No. We don't track down the breeder first. There was a pretty heated discussion on this topic a few months ago.  The rescuer may or may not have the papers and all the facts.

I would contact the rescuer. Explain that you are the breeder, about your contract, that the owner was well aware of it and that you are not only willing to take this dog back but legally he/she should have been returned to you. I would scan the signed contract into a pdf form to email to the rescuer so he/she can see that you have your ducks in a row.

Have you talked to a lawyer to see where you might stand? Is this the same dog in MI? Now...do you really want this dog back? If the dog went through a rescue he/she has been neutered/spayed so the breeding contract is out the window. If the dog has gone to a good home, would you be willing to leave him/her there?

How old is this puppy? How long did the person have him?


----------



## jmincy (Dec 22, 2004)

If he is in a good home I would be content to leave him there. He is 16 months old. Yes he is the dog that was in Michigan, now in Illinois. I am not concerned about breeding or anything other than ensuring he does end up in a good home. He is a working line gsd, the rescue advertises as a great dane rescue, so I'm not so sure there is much knowledge of what is an appropriate home for this dog. From the info I have the "rescuer" is a friend of the owner and is well aware of the contract. Like I said, I just want him in a good home. I did tell her as much in an email.


----------



## DJEtzel (Feb 11, 2010)

How was the rescuer supposed to know he was bred from you or on a contract?


----------



## Jax08 (Feb 13, 2009)

Well, if you don't receive an answer from her then I would have a lawyer send her a letter and the previous owner. I would think that would be pretty tough to enforce from Texas though. 
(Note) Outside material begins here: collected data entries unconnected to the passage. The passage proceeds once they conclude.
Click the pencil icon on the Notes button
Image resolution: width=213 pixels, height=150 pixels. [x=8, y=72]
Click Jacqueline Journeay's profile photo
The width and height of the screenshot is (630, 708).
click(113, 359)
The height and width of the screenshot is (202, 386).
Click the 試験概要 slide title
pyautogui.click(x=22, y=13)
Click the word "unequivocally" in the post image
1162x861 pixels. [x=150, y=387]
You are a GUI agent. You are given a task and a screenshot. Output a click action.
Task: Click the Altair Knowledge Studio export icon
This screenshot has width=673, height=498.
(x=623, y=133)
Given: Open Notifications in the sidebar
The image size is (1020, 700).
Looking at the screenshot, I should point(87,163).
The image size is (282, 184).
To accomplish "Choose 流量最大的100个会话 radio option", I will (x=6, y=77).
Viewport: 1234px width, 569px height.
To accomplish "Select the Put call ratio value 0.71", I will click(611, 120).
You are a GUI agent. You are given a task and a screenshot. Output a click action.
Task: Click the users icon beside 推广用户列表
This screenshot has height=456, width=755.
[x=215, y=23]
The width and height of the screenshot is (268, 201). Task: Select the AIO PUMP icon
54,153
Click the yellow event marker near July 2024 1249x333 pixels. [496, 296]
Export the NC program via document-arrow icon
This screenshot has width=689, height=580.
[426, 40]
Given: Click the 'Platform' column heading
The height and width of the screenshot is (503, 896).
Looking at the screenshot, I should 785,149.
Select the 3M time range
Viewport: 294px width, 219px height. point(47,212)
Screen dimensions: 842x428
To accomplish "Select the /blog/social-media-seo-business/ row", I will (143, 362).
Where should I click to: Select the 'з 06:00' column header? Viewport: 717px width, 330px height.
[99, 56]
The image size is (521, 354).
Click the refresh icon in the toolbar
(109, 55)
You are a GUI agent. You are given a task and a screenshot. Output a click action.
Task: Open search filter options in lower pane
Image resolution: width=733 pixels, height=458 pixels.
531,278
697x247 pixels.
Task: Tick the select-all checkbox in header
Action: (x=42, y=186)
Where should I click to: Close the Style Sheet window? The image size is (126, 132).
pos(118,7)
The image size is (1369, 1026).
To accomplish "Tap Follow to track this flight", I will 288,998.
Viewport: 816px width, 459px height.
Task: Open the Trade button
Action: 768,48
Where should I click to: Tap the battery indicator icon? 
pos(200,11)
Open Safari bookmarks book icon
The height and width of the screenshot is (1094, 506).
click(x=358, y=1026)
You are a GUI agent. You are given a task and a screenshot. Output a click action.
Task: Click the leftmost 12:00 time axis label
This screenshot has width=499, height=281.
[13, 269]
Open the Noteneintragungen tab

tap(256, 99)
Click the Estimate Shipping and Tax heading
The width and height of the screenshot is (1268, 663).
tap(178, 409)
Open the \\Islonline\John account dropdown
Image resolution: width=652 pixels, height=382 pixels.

All you really want is for the new adopters to contact you and be aware that he is a working line dog that will need training and good leadership. I don't know if I would tell the rescuer that first off though.

Hopefully some breeders will chime in so you can get their experience and input on this.


----------



## jmincy (Dec 22, 2004)

Jax, I agree the legal options are not much of an option. As you said, if I could talk to the people that have him and ensure they are equiped to handle him and will provide a stable home for him I will be much more at ease.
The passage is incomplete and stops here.